--- WORK INSTRUCTION ---
Each line from the one containing "Task: Click the info icon next to From" to the end of the entries below must be restated exactly, and no other line should appear.

Dataset entries:

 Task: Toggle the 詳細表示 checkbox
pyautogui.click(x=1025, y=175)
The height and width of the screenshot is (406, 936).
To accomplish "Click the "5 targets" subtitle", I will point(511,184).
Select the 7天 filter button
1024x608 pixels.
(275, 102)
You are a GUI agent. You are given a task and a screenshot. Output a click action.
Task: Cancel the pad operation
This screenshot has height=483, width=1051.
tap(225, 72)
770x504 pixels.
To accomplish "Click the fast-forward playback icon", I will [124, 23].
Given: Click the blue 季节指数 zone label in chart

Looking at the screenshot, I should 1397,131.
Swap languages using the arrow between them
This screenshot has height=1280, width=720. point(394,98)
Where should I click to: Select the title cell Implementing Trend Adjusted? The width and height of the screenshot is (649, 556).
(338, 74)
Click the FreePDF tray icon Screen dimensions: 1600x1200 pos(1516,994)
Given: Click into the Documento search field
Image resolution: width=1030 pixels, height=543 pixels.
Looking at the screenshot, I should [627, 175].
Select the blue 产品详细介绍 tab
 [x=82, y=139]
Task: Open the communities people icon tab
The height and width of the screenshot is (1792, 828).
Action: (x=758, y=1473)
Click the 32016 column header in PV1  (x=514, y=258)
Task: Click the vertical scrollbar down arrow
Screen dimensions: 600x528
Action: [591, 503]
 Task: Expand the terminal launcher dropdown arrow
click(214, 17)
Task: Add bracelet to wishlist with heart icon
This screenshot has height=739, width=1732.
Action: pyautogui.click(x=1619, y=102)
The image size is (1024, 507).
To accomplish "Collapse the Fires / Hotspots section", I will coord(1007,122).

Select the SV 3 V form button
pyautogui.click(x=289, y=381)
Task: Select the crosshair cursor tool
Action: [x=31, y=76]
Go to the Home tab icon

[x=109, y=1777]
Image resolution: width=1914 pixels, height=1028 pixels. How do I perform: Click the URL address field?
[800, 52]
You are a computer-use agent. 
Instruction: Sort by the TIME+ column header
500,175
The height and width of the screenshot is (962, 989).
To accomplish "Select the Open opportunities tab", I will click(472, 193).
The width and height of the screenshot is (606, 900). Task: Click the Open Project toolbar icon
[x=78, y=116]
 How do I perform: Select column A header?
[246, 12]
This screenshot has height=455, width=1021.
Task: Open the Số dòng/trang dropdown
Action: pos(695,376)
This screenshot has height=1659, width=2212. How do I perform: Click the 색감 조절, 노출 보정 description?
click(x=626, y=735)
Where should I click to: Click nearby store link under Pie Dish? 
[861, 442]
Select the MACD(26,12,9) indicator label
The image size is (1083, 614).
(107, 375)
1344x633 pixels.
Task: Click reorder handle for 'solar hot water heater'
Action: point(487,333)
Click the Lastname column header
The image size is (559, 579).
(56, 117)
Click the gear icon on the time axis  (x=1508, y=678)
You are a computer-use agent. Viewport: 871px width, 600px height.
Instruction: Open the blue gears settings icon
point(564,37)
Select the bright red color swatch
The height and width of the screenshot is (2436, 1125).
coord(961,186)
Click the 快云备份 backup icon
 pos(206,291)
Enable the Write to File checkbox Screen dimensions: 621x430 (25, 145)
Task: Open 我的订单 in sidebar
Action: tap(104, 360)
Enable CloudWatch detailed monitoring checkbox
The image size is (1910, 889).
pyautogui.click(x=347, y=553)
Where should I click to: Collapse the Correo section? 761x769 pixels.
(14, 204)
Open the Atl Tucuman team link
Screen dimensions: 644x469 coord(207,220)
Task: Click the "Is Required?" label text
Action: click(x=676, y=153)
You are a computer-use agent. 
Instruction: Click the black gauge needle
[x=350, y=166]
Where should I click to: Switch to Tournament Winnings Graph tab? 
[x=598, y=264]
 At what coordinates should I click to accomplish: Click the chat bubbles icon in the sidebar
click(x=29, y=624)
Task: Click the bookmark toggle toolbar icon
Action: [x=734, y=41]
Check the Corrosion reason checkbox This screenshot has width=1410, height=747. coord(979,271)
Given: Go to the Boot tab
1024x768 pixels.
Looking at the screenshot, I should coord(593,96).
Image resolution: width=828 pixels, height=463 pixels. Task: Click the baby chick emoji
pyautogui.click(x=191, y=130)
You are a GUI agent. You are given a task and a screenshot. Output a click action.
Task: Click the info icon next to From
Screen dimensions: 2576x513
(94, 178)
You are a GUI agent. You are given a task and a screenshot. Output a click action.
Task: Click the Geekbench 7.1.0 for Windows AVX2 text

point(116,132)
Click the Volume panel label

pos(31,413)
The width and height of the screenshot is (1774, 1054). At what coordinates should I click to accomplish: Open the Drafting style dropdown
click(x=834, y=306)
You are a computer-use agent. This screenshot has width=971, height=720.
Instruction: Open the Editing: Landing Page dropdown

--- TASK ANSWER ---
Task: Click the info icon next to From
Screen dimensions: 2576x513
(94, 178)
You are a GUI agent. You are given a task and a screenshot. Output a click action.
Task: Click the Geekbench 7.1.0 for Windows AVX2 text

point(116,132)
Click the Volume panel label

pos(31,413)
The width and height of the screenshot is (1774, 1054). At what coordinates should I click to accomplish: Open the Drafting style dropdown
click(x=834, y=306)
You are a computer-use agent. This screenshot has width=971, height=720.
Instruction: Open the Editing: Landing Page dropdown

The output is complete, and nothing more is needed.